=== Work required ===
Edit the lines from the one containing "Фактические in the third header" through the one containing "click(163, 265)", inclusive, so that "header" becomes "heading" and nothing else changes. Give only those lines, without the pictures.

=== Records for processing ===
◇ ◇ ◇
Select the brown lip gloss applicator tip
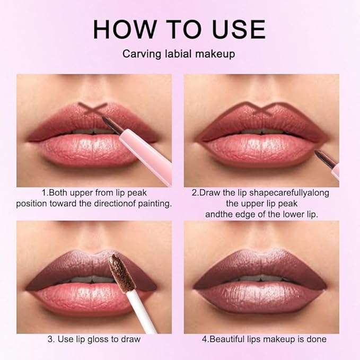pyautogui.click(x=116, y=270)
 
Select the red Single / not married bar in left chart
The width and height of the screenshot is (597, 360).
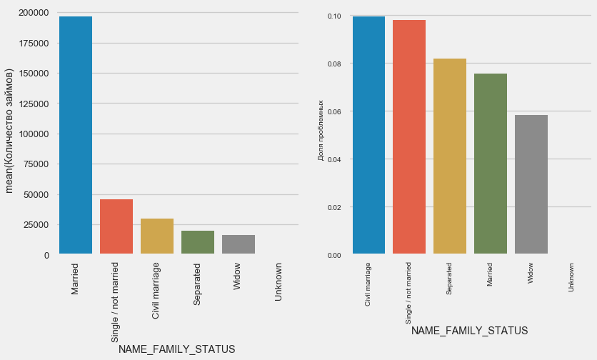click(116, 226)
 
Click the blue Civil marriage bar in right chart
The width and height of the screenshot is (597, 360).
click(368, 135)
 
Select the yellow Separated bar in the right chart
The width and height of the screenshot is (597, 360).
click(450, 156)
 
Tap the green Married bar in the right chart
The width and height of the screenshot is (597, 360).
click(491, 164)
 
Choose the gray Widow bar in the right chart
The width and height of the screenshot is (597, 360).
click(531, 184)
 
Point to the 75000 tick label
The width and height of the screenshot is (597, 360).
click(35, 164)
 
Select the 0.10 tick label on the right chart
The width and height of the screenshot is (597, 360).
click(333, 16)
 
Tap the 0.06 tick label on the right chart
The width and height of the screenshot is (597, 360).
click(333, 112)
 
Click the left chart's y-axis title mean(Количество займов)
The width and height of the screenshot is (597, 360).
click(10, 130)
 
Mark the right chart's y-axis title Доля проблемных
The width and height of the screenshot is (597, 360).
click(321, 130)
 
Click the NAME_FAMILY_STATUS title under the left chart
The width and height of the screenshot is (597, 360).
click(176, 349)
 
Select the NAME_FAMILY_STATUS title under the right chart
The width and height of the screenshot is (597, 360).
click(469, 331)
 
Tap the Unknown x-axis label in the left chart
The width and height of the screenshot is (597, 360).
click(279, 284)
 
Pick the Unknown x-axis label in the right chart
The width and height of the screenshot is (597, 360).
click(571, 277)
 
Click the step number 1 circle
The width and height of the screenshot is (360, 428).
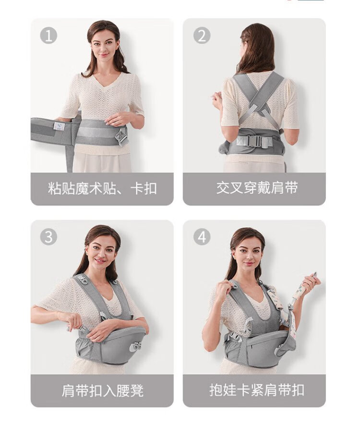coord(48,36)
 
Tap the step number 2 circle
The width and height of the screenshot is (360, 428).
coord(202,36)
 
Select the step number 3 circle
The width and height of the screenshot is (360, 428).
coord(48,237)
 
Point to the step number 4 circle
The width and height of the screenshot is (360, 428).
coord(202,237)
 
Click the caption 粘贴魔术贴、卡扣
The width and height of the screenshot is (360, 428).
coord(102,189)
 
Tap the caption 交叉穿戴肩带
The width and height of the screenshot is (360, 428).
coord(257,188)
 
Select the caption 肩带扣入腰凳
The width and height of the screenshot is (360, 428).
coord(103,391)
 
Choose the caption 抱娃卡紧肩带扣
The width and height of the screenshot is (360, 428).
coord(257,390)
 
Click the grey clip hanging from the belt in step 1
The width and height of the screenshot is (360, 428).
coord(121,136)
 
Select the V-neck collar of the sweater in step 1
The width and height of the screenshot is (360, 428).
coord(104,81)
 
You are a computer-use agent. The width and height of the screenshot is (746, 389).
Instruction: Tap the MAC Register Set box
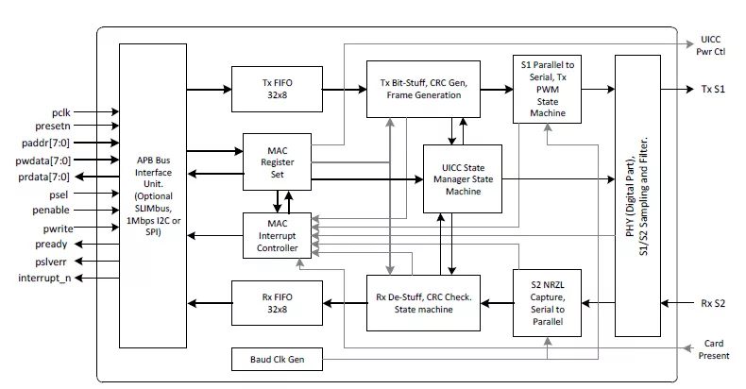[276, 161]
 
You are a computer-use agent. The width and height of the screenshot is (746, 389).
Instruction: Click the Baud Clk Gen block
[276, 360]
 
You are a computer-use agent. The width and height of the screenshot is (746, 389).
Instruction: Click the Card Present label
[713, 350]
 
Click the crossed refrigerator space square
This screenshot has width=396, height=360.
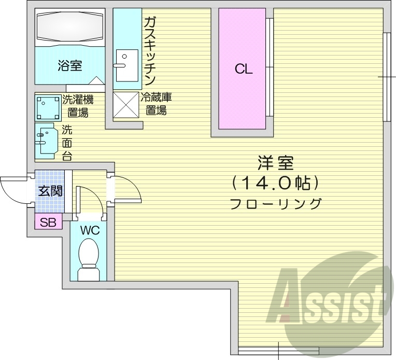pyautogui.click(x=124, y=104)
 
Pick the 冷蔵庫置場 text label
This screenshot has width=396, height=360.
pyautogui.click(x=156, y=103)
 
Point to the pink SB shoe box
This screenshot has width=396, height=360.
pyautogui.click(x=48, y=223)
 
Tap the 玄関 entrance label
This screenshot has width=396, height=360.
pyautogui.click(x=50, y=191)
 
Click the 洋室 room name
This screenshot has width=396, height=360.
pyautogui.click(x=275, y=163)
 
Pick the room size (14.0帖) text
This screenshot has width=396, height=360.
pyautogui.click(x=275, y=183)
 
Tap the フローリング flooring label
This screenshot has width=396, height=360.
pyautogui.click(x=275, y=203)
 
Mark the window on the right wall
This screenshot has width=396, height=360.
pyautogui.click(x=386, y=77)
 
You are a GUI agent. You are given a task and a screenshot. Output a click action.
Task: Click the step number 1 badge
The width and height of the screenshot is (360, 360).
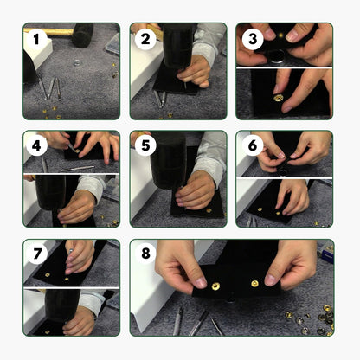click(x=36, y=39)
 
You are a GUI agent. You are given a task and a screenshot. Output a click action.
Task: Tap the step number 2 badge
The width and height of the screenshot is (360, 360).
click(x=145, y=39)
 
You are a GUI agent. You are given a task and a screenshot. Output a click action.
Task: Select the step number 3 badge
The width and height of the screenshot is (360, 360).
click(x=253, y=39)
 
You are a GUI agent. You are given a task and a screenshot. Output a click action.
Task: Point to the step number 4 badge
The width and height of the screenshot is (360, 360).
click(x=36, y=145)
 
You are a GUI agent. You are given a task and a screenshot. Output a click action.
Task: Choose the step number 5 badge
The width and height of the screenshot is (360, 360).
click(x=145, y=145)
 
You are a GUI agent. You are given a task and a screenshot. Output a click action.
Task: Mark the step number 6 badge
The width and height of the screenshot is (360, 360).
click(x=253, y=145)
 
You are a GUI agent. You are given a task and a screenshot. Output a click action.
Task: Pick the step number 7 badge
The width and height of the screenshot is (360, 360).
click(x=37, y=254)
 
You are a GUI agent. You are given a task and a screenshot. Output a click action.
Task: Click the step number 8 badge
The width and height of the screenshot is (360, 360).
click(x=145, y=254)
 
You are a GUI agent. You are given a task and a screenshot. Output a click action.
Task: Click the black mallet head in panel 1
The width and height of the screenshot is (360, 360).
click(x=83, y=35)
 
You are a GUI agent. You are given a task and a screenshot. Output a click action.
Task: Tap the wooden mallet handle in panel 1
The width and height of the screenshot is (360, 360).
click(x=48, y=32)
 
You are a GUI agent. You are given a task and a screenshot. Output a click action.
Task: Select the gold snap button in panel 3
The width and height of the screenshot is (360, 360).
click(x=278, y=98)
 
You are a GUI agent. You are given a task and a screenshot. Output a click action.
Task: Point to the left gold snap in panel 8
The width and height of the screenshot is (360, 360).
click(x=215, y=286)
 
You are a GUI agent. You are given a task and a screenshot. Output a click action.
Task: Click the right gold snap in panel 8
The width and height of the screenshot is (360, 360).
click(x=254, y=284)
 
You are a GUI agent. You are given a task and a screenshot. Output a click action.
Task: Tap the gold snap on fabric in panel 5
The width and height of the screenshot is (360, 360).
click(x=209, y=211)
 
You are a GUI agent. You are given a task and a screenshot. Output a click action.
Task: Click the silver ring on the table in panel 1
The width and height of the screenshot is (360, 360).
click(x=77, y=62)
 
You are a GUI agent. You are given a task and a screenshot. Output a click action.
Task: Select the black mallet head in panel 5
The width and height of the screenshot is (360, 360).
click(x=168, y=160)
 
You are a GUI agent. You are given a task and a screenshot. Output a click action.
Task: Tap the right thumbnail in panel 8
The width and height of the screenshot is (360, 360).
click(x=271, y=280)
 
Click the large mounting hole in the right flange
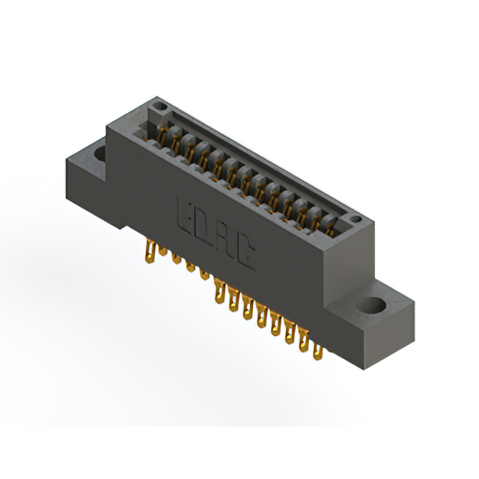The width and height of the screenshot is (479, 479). click(x=371, y=305)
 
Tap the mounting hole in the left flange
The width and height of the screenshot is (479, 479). click(x=100, y=153)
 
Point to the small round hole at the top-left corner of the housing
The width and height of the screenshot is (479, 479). click(x=159, y=106)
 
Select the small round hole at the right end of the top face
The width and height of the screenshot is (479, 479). click(x=356, y=219)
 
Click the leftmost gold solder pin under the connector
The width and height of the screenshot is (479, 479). click(x=150, y=251)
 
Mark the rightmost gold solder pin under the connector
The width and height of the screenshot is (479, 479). click(x=318, y=352)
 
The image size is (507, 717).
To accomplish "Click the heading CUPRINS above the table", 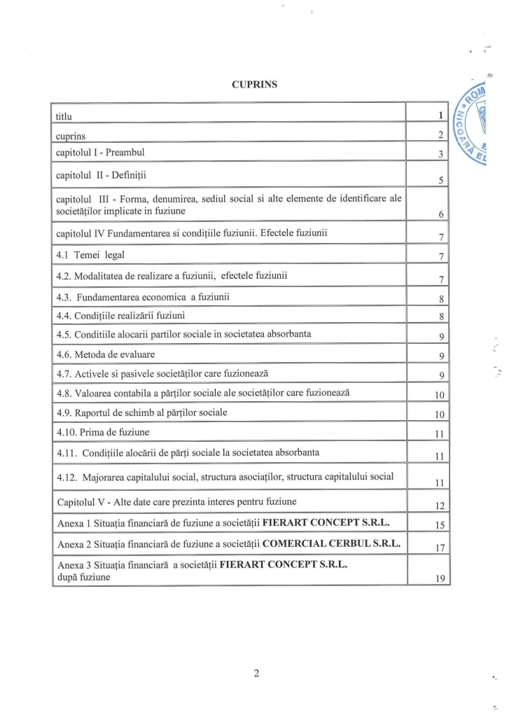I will (x=254, y=85).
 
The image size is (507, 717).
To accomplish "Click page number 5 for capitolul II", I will (x=441, y=181).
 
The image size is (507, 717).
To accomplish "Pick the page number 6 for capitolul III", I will (x=441, y=215).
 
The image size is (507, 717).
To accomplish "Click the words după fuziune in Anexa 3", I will (x=83, y=577).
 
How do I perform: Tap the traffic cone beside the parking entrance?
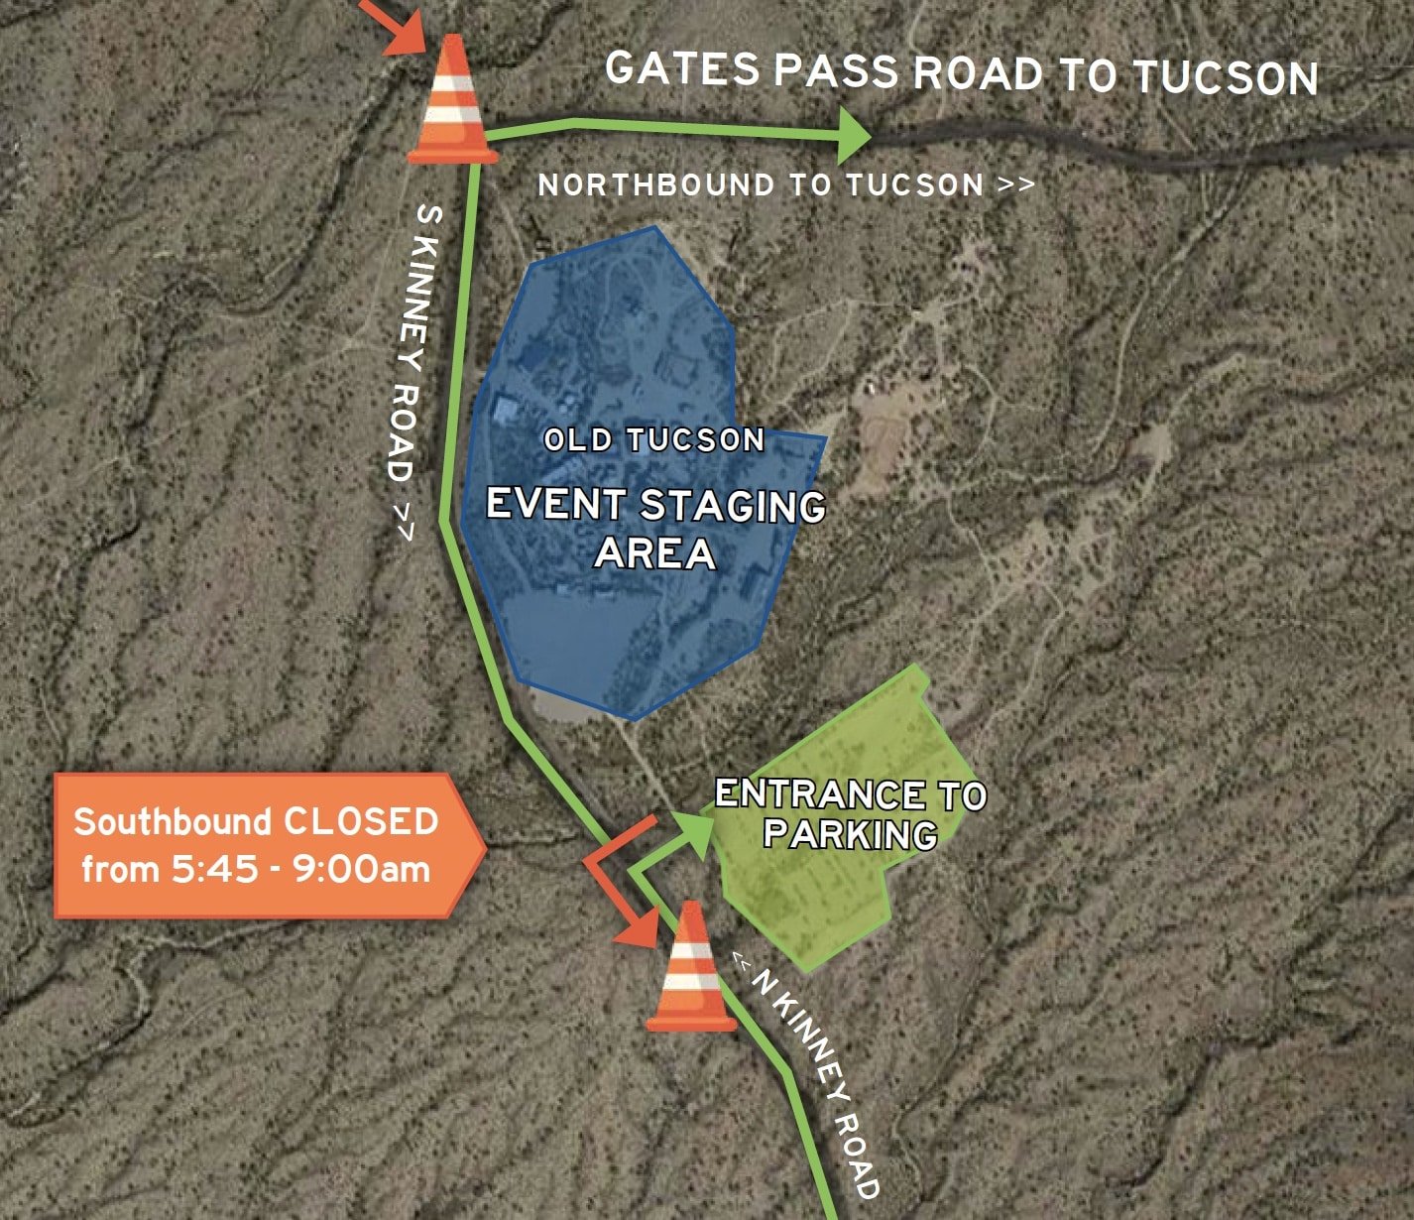pyautogui.click(x=691, y=970)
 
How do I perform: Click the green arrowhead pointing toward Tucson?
pyautogui.click(x=852, y=135)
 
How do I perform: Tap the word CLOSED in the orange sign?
pyautogui.click(x=361, y=821)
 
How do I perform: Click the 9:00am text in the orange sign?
pyautogui.click(x=366, y=870)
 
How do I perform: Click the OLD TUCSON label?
pyautogui.click(x=654, y=439)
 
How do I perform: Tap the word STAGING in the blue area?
pyautogui.click(x=733, y=506)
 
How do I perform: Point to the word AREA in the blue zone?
pyautogui.click(x=654, y=553)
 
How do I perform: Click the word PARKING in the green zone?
pyautogui.click(x=850, y=834)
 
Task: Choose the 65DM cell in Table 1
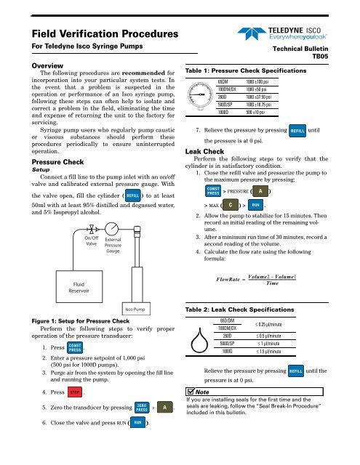point(245,79)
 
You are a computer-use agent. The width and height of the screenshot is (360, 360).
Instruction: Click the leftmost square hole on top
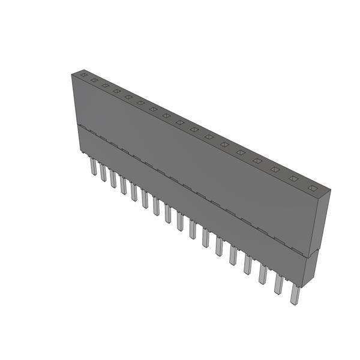pyautogui.click(x=83, y=76)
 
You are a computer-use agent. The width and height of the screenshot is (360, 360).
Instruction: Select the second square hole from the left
pyautogui.click(x=94, y=80)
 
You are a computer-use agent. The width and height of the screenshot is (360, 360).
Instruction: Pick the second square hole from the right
pyautogui.click(x=294, y=179)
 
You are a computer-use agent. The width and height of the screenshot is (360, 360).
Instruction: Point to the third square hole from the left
pyautogui.click(x=105, y=86)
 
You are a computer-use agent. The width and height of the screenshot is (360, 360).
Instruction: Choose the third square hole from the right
pyautogui.click(x=275, y=170)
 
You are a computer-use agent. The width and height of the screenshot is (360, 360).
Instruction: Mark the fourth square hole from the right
pyautogui.click(x=258, y=161)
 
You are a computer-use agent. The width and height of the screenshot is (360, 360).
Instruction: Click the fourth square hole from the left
pyautogui.click(x=116, y=91)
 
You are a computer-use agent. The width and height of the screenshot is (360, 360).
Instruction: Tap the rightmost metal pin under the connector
pyautogui.click(x=295, y=294)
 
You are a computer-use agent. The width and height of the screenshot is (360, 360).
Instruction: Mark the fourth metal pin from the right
pyautogui.click(x=248, y=264)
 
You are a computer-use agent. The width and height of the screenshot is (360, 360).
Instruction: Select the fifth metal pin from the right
pyautogui.click(x=233, y=254)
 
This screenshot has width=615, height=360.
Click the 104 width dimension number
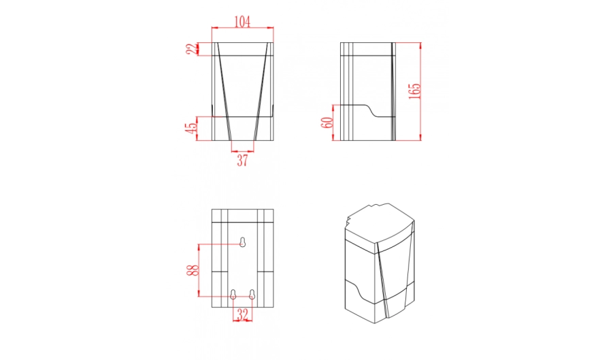tap(242, 22)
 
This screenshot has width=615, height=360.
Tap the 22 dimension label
tap(193, 49)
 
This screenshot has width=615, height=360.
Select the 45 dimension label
tap(191, 128)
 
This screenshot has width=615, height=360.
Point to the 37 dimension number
tap(242, 160)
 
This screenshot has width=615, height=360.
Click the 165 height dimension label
tap(414, 91)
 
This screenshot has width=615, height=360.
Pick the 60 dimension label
tap(327, 122)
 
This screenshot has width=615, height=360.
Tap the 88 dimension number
tap(193, 270)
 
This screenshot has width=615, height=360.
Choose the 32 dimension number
tap(242, 314)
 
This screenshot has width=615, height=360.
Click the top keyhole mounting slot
tap(242, 242)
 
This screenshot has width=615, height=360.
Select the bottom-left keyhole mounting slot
tap(233, 295)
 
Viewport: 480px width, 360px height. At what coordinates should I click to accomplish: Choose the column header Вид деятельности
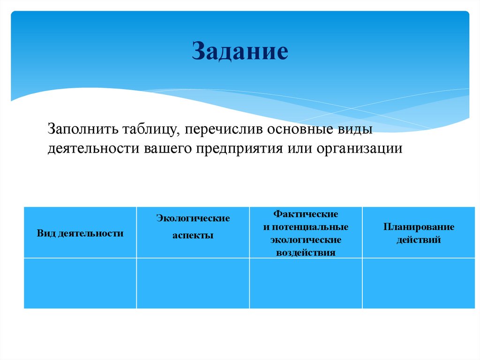tap(80, 233)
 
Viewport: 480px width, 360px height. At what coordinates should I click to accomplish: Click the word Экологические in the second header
tap(193, 218)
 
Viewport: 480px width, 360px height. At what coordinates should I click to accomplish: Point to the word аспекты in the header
tap(193, 236)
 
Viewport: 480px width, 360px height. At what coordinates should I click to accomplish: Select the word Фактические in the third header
tap(306, 214)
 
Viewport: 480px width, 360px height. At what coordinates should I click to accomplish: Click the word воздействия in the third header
tap(306, 252)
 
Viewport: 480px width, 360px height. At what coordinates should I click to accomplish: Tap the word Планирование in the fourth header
tap(419, 227)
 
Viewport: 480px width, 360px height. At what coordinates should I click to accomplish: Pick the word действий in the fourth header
tap(419, 240)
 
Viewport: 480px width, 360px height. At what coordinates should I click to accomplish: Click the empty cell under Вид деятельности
tap(80, 283)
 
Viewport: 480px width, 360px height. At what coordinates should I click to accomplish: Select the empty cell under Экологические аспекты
tap(193, 283)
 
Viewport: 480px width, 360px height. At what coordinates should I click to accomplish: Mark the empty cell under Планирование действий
tap(419, 283)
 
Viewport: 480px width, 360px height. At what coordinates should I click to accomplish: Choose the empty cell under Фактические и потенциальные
tap(306, 283)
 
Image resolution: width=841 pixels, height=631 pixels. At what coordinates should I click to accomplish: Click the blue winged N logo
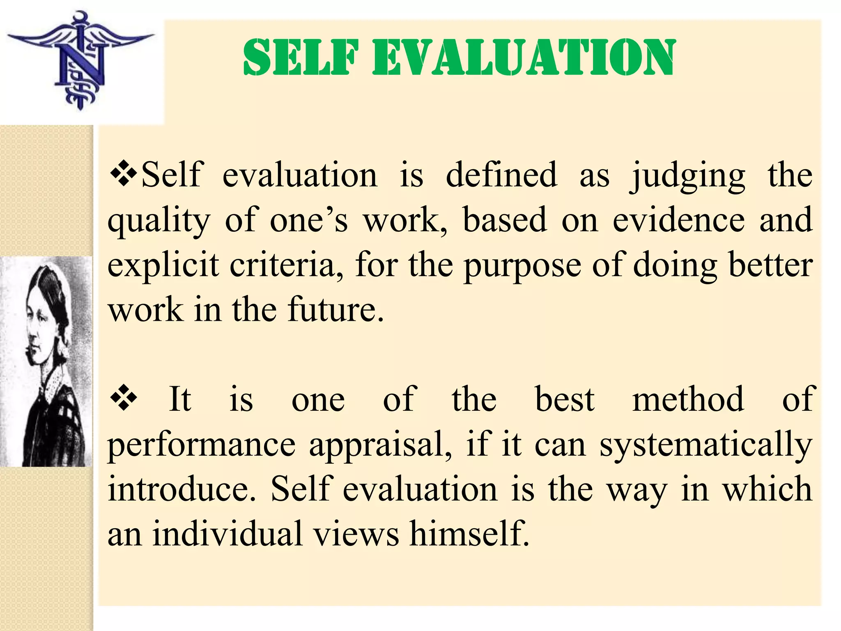click(80, 62)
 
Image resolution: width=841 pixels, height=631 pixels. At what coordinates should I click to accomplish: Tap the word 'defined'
click(501, 175)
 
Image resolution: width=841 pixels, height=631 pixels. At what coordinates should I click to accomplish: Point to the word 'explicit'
click(163, 265)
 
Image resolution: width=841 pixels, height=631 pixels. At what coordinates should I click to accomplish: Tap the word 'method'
click(688, 399)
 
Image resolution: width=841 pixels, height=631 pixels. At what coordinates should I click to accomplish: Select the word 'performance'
click(202, 445)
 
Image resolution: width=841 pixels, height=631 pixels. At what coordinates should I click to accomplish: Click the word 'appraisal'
click(380, 445)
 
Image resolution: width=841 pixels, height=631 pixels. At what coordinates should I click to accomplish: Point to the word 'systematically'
click(706, 445)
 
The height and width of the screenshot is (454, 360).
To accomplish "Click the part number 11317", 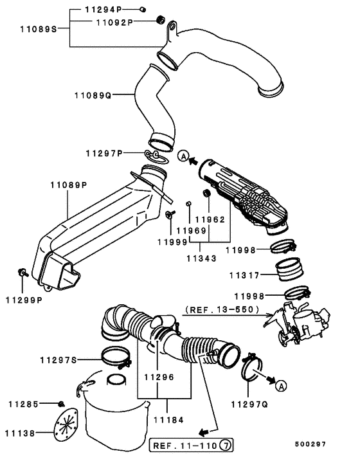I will pyautogui.click(x=244, y=275).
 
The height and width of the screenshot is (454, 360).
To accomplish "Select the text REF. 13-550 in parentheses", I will pyautogui.click(x=222, y=310).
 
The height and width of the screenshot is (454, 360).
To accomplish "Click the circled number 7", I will pyautogui.click(x=225, y=444).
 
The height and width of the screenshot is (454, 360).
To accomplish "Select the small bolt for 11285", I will pyautogui.click(x=61, y=404).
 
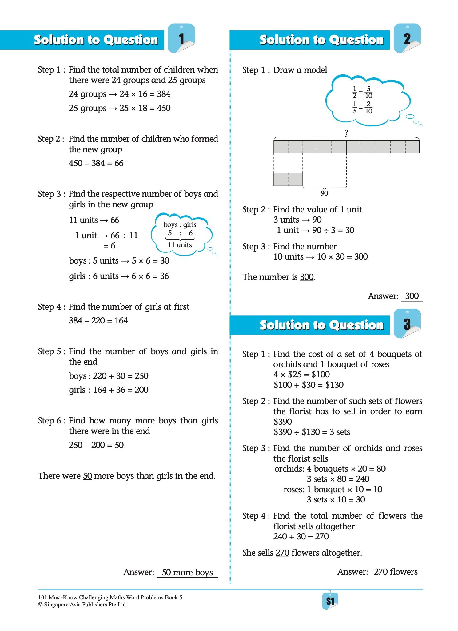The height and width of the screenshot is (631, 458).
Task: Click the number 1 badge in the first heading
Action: tap(181, 39)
◇ ◇ ◇
=== Output for this task ===
Viewport: 480px width, 360px height. At what coordinates should I click to accomplish: Select the word Фактические in the third heading
tap(306, 214)
 
Viewport: 480px width, 360px height. At what coordinates should I click to accomplish: Click the word воздействия in the third heading
tap(306, 252)
 
Viewport: 480px width, 360px height. At what coordinates should I click to accomplish: Tap the word Планирование in the fourth heading
tap(419, 227)
 
Viewport: 480px width, 360px height. At what coordinates should I click to accomplish: Pick the word действий in the fourth heading
tap(419, 240)
 
Viewport: 480px width, 360px height. At what coordinates should I click to accomplish: Click the empty cell under Вид деятельности
tap(80, 283)
 
Viewport: 480px width, 360px height. At what coordinates should I click to accomplish: Select the empty cell under Экологические аспекты
tap(193, 283)
 
Viewport: 480px width, 360px height. At what coordinates should I click to accomplish: Mark the empty cell under Планирование действий
tap(419, 283)
 
Viewport: 480px width, 360px height. At what coordinates should I click to accomplish: Choose the empty cell under Фактические и потенциальные
tap(306, 283)
 
Image resolution: width=841 pixels, height=631 pixels. At what coordinates should I click to accomplish: Click the blue winged N logo
click(80, 62)
 
Image resolution: width=841 pixels, height=631 pixels. At what coordinates should I click to accomplish: Tap the word 'defined'
click(501, 175)
 
Image resolution: width=841 pixels, height=631 pixels. At what coordinates should I click to accomplish: Point to the word 'explicit'
click(163, 265)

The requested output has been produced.